Walter "Wolfman" Washington says he wants to be remembered as contributing to the soul of his hometown, New Orleans. He's had some good teachers. When Washington was in his mid-teens, legendary crooner Johnny Adams was dropping by Washington's house and giving him singing tips. After Washington picked up the guitar, he went out on the road with Lee Dorsey at 19, and two years later, in 1962, Adams tapped him to play guitar for him, then asked him to put together a band, forming a musical touring and recording relationship that lasted over 16 years. Along the way, Washington worked with New Orleans giants including Irma Thomas, who guests on the new record on “Even Now.”
Washington is without the Roadmasters, his band of three decades, on My Future Is My Past. The opening cut is just him, his acoustic guitar and his melliflous voice, crooning like mentor Johnny Adams on Mose Allison's mellow ballad “Lost Mind,” traces of Nat King Cole sneaking in and out of his delivery.
“Even Now” is an instant soul classic. Washington is one of the few men left who can slug it out toe-to-toe with Thomas. But this one is a true duet, not a duel, the two magnificent voices complementing each other perfectly, serving up deep-dish soul for a six-minute masterpiece. Each one gets a chance to swing operatically from the rafters by their respective tonsils, with Washington oozing smoothly along the floorboards one moment, scraping the ceiling seconds later, with Thomas' sultry, silky soulful emanations wrapped around him like a cocoon.

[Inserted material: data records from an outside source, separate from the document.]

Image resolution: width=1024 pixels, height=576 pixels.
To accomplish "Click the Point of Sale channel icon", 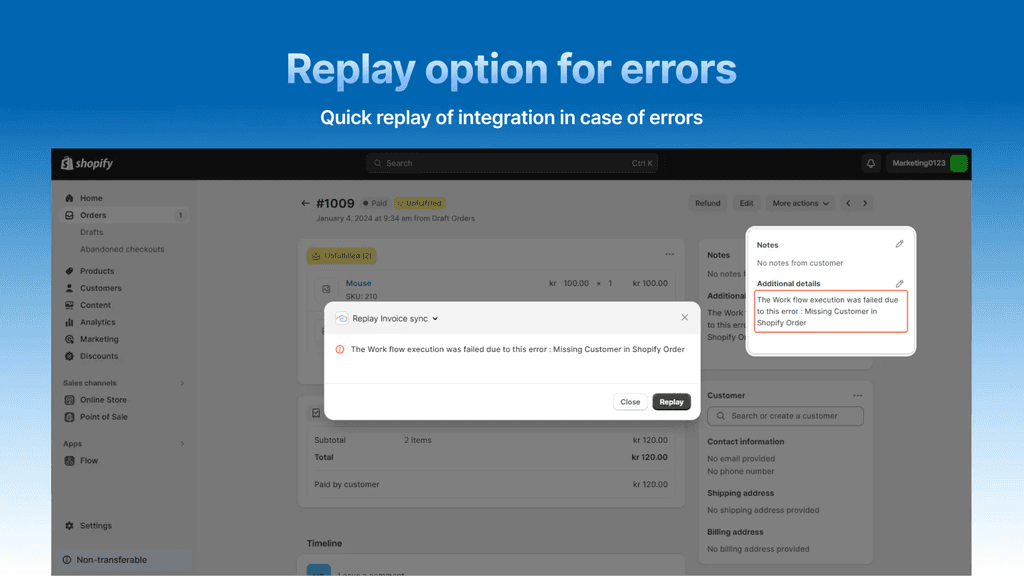I will point(70,416).
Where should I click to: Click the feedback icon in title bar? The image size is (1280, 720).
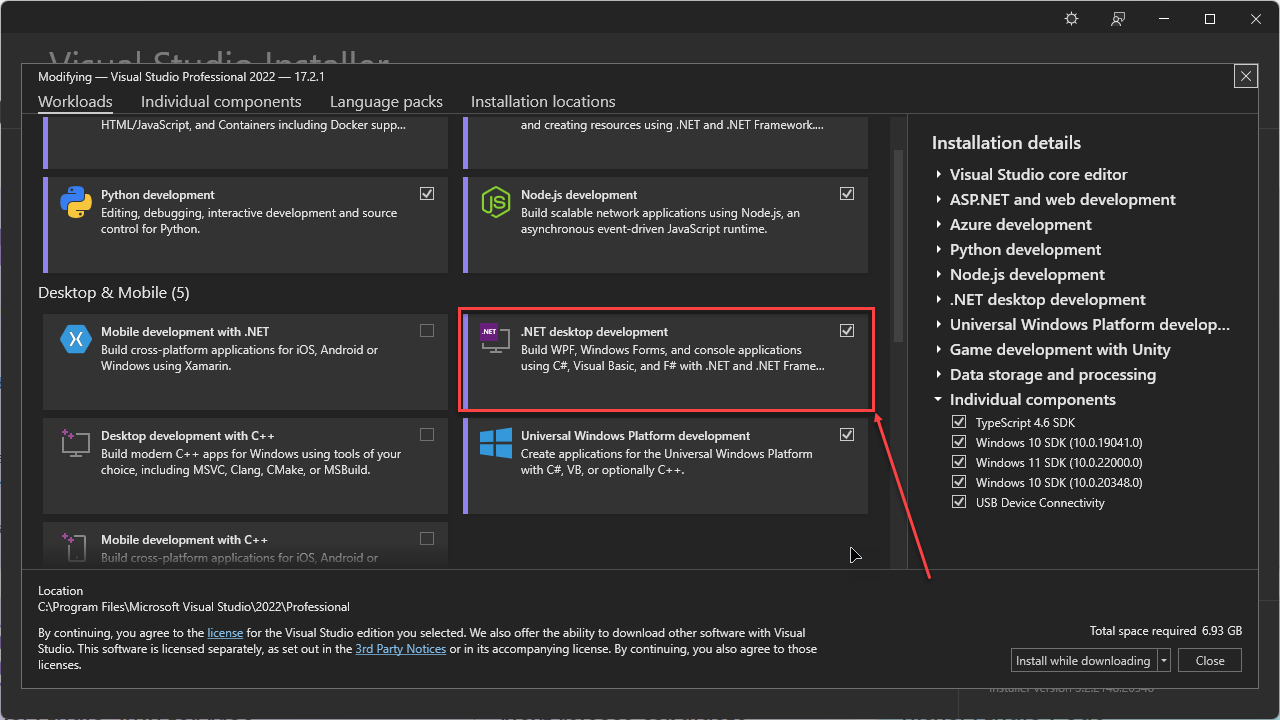point(1119,19)
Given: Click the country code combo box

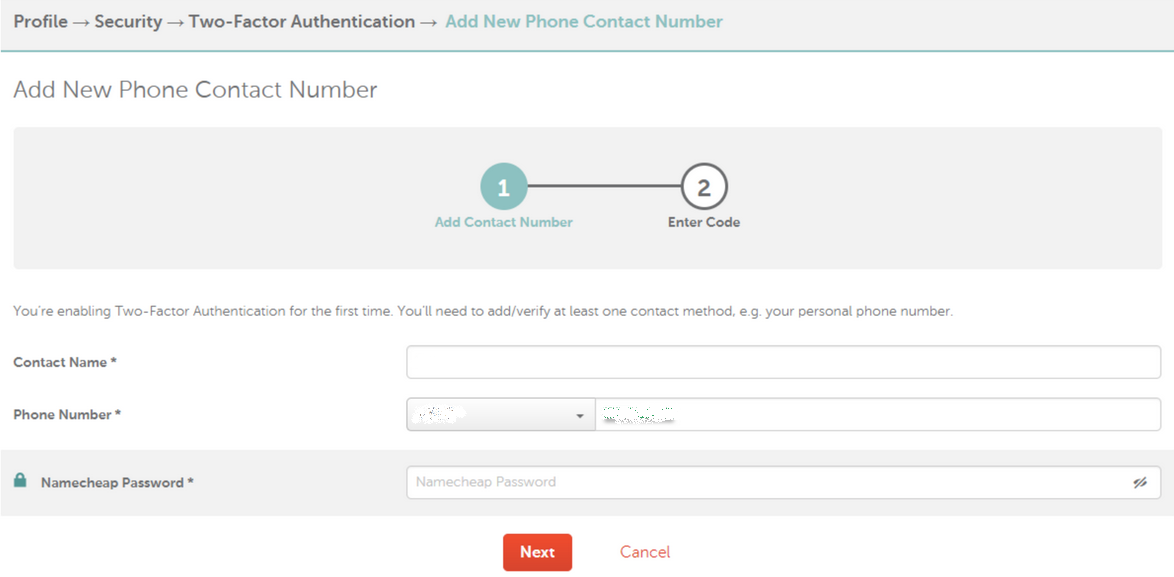Looking at the screenshot, I should click(x=501, y=415).
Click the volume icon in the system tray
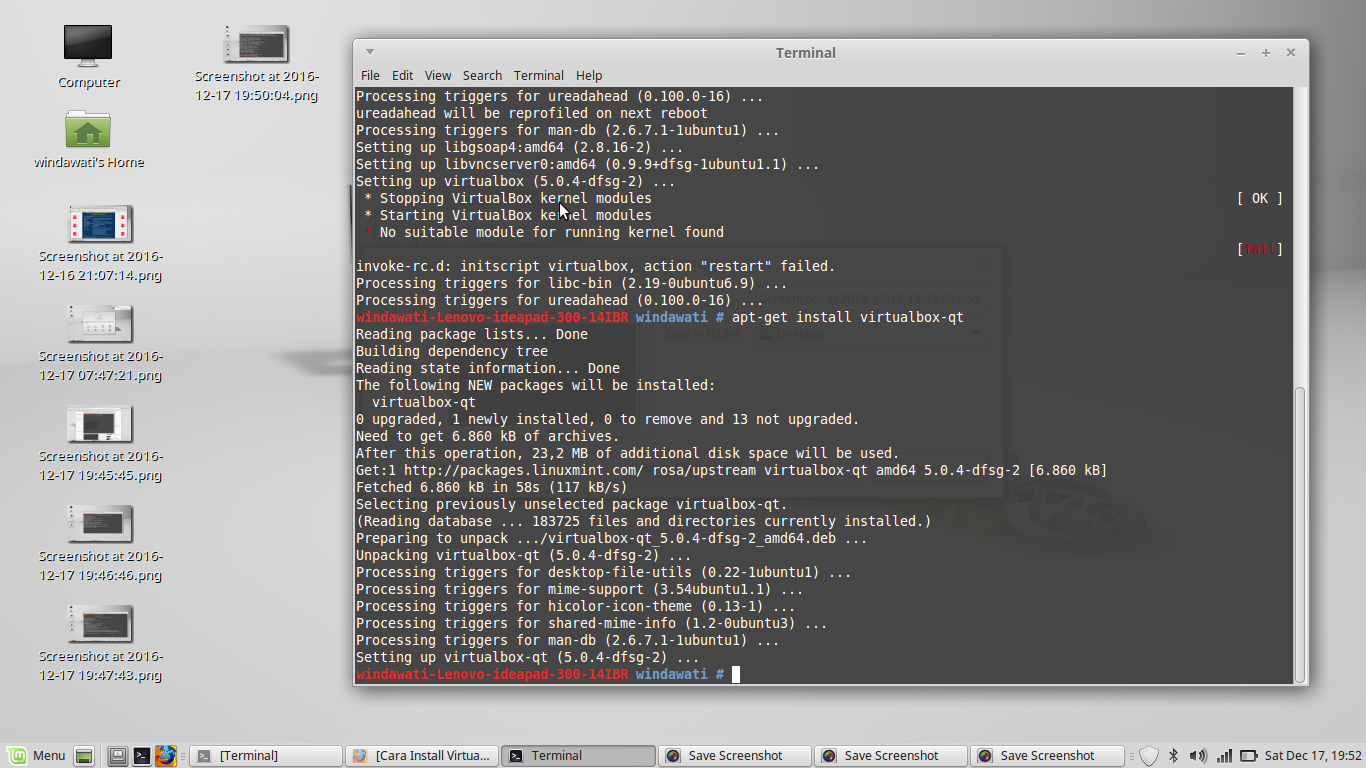The image size is (1366, 768). pos(1197,755)
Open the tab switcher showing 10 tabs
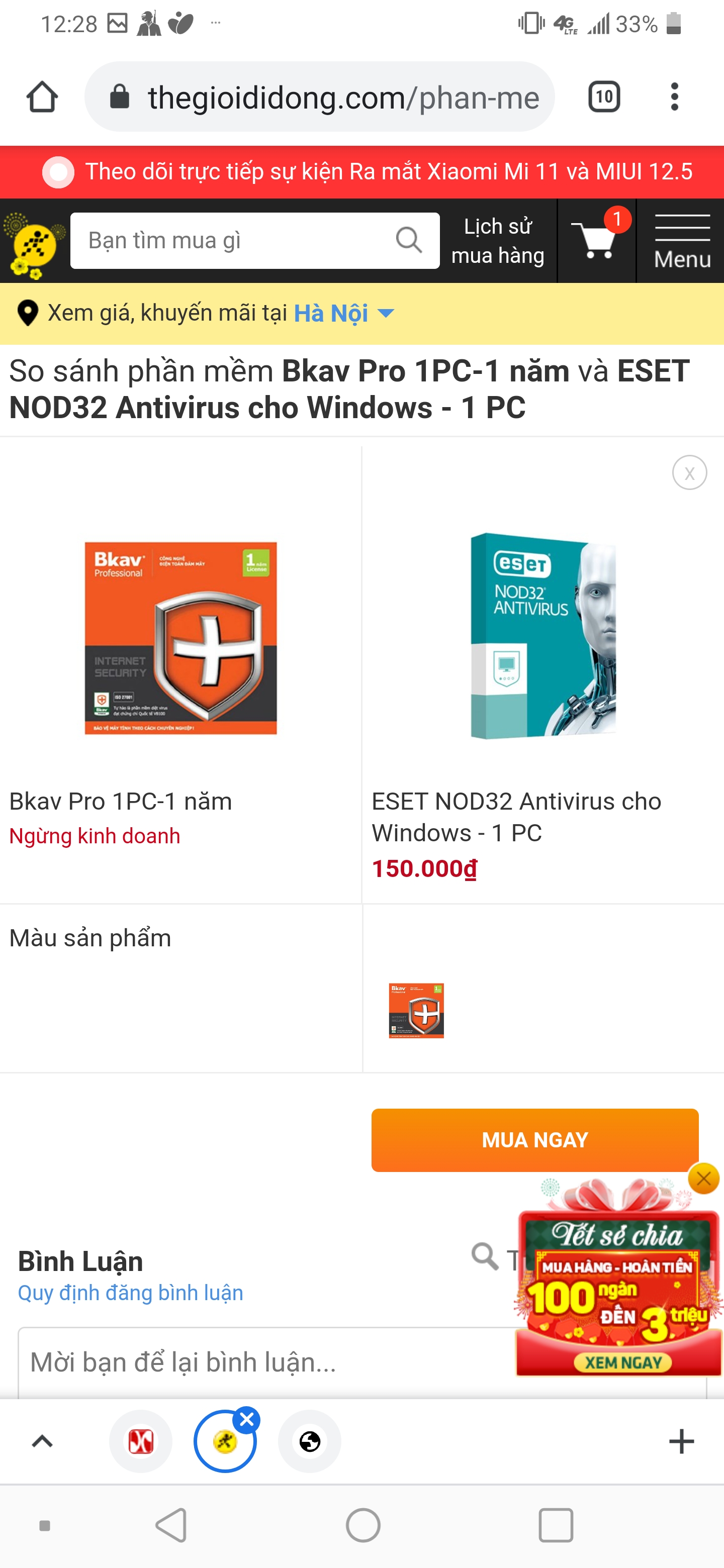The height and width of the screenshot is (1568, 724). tap(603, 97)
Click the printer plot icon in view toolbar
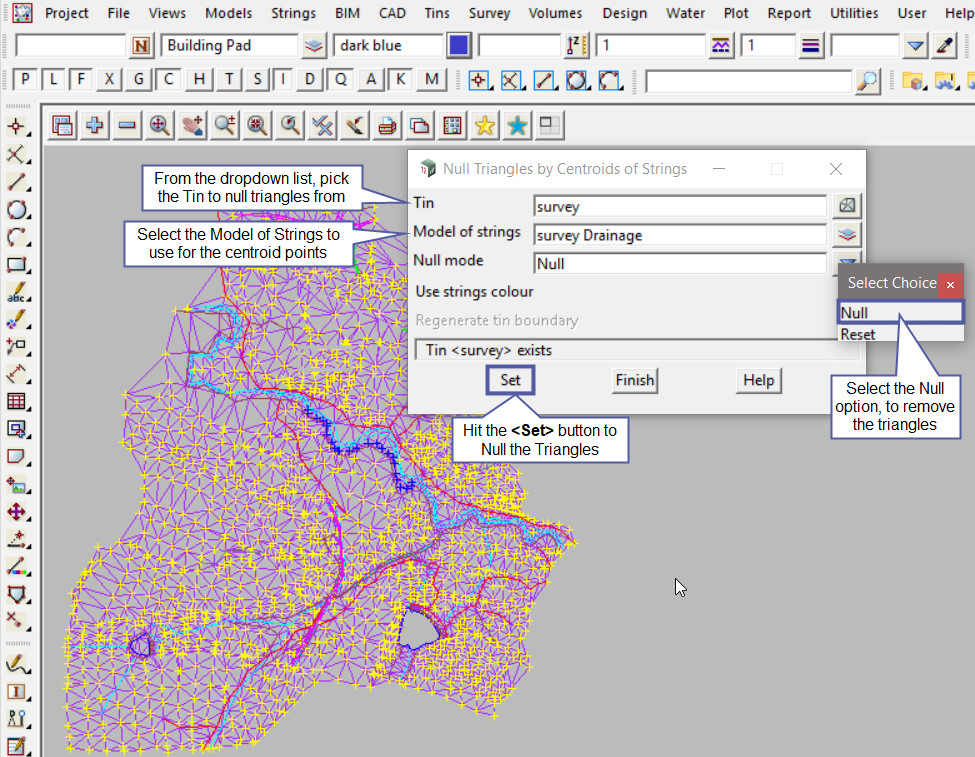The image size is (975, 757). (x=387, y=125)
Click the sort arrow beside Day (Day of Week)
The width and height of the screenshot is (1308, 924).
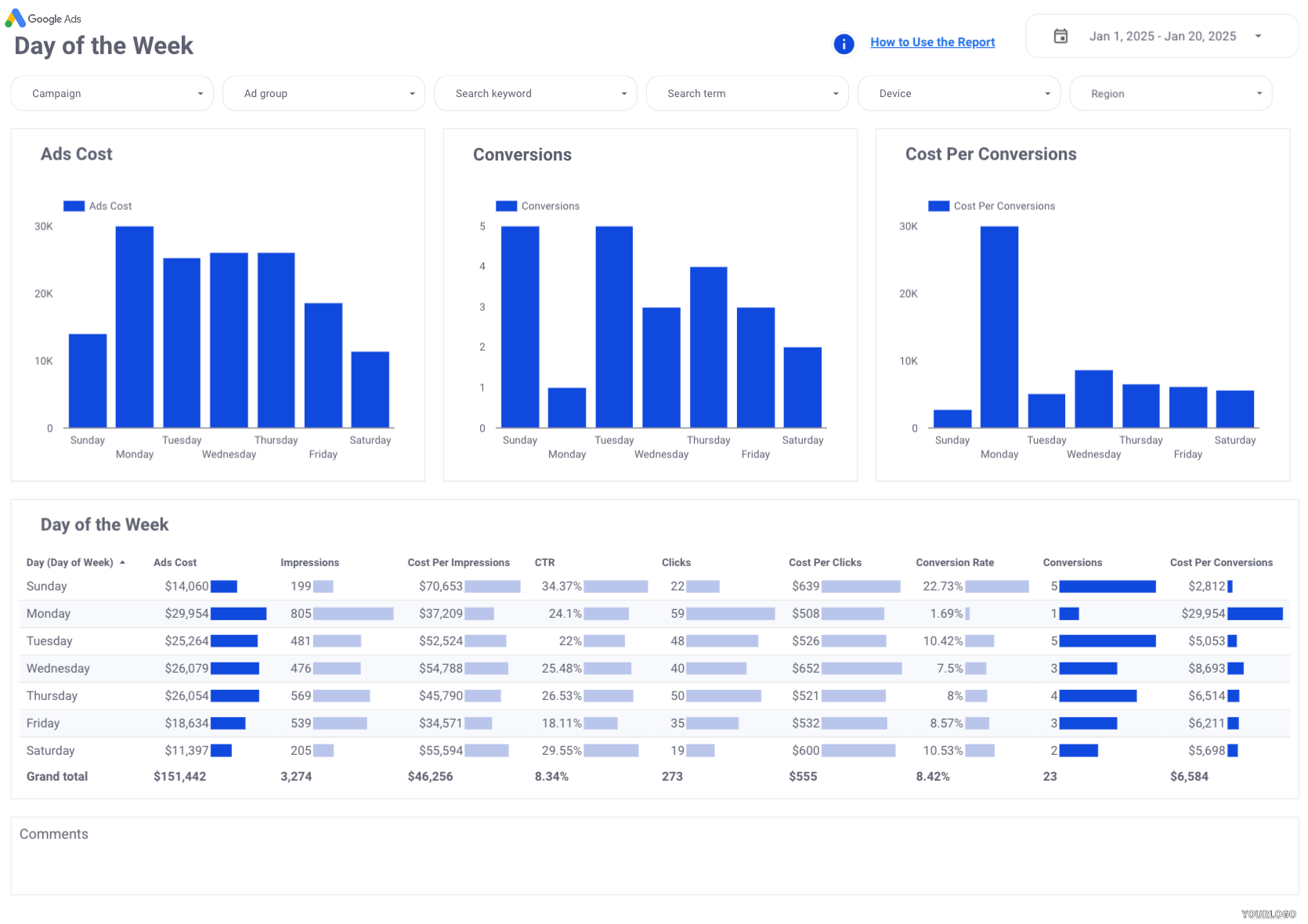(x=123, y=562)
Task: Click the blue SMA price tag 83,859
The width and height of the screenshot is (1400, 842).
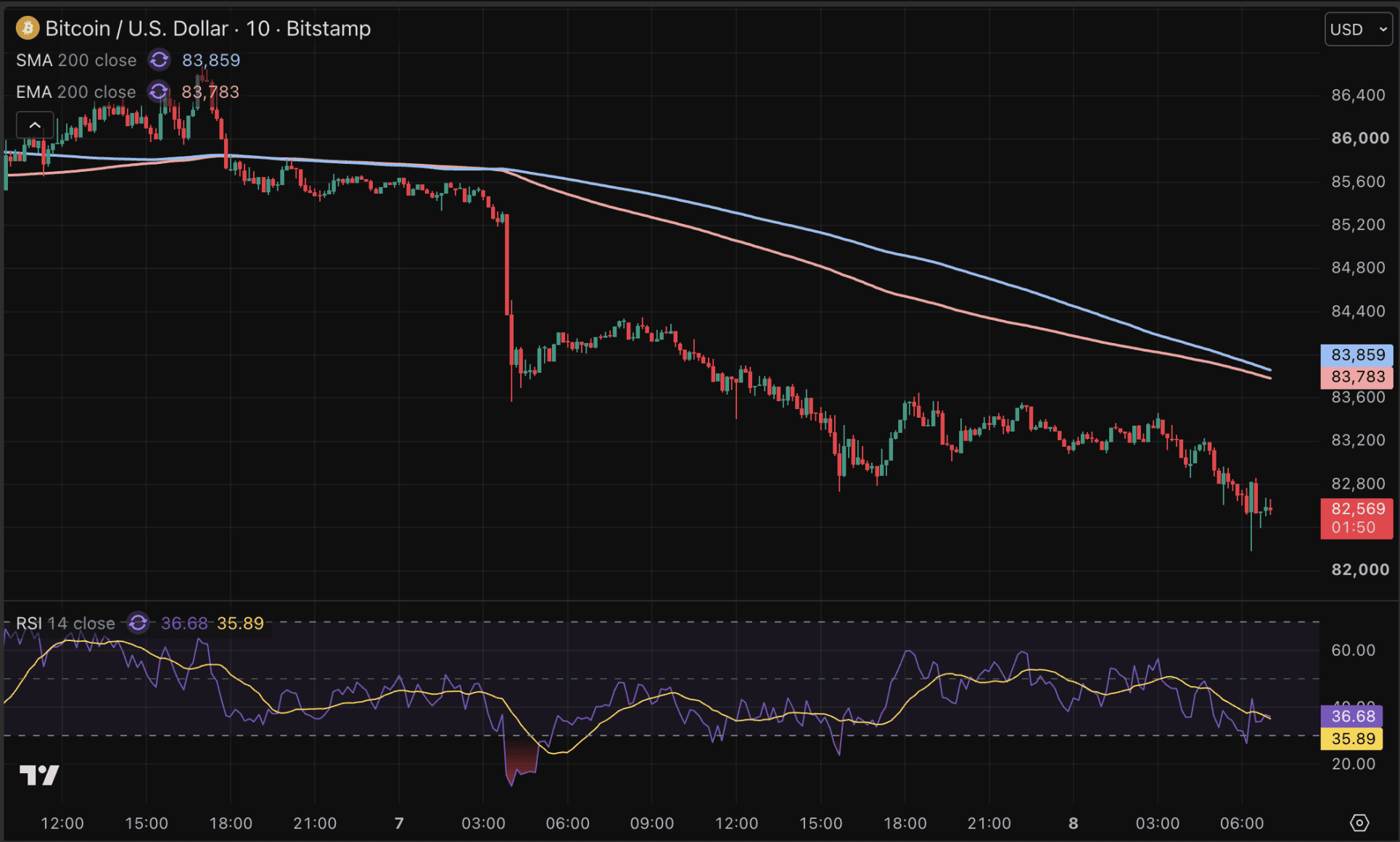Action: point(1356,355)
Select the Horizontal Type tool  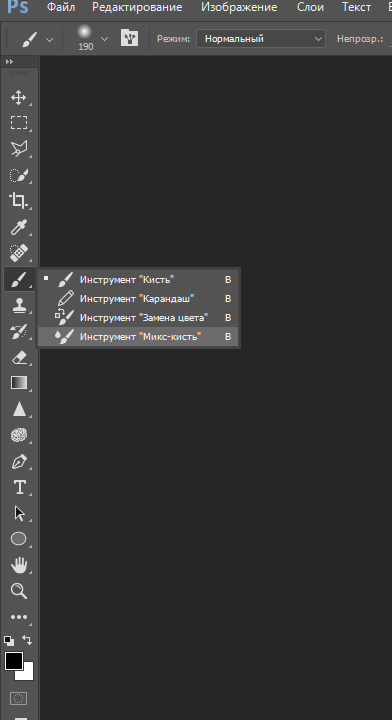tap(19, 487)
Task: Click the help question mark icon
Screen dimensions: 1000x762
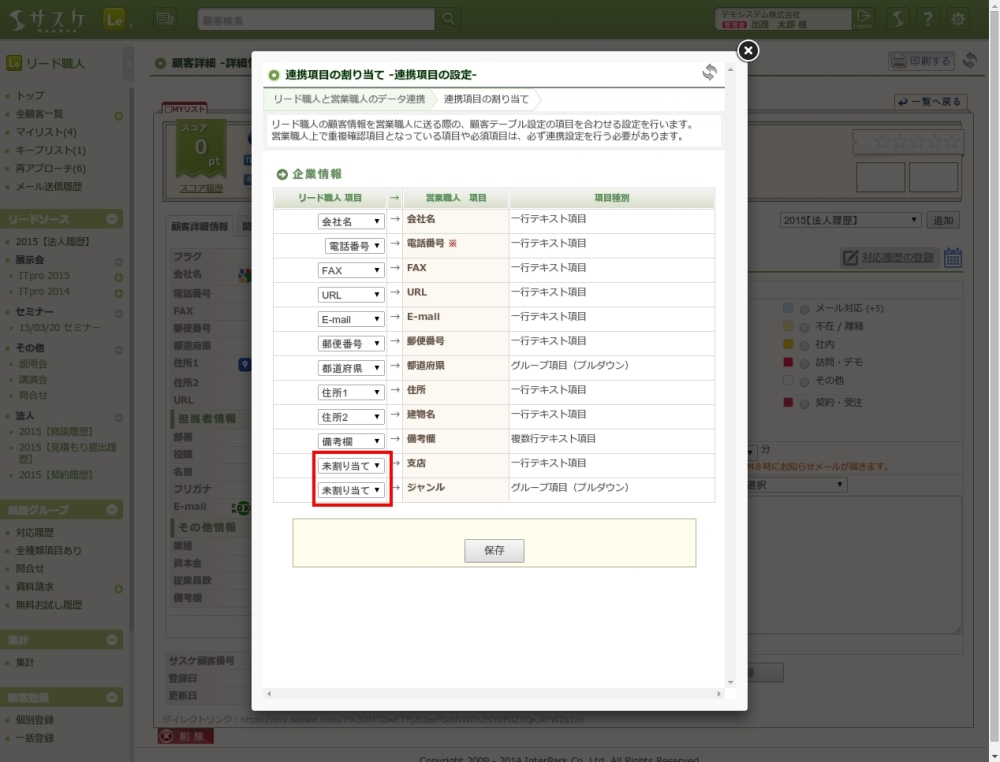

Two Washingtons are featured on “What A Difference A Day Makes,” the ghost of Dinah Washington's '59 recording hovering over Walter's smooth makeover in the Cole/Adams mellow jazz finger-snapping hipster mode backed with slinky, bebop standup bass.
Jimmy Hughes' genre-breaking '62 soul hit “Steal Away” that put Rick Hall's Fame studios in Muscle Shoals on everybody's radar is nearly unrecognizable, transformed by Washington into slinky jazz propelled by his Wes Montgomery guitar style.
Washington pays tribute to two New Orleans icons with his cover of Ernie K. Doe's “I Cried My Last Tear,” an Allen Toussaint compositon Washington transforms from Does' laconic strut into B.B. Kingly laid-back blooze, with Washington tossing his crooner tonsils out the window, exchanging 'em for some crusty Ray Charles soul and window-shattering falsetto.
Even wearing a muzzle, the Wolfman is still dangerous, a shape-shifting genre-buster whose bark leaves an imprint as deep as his bite.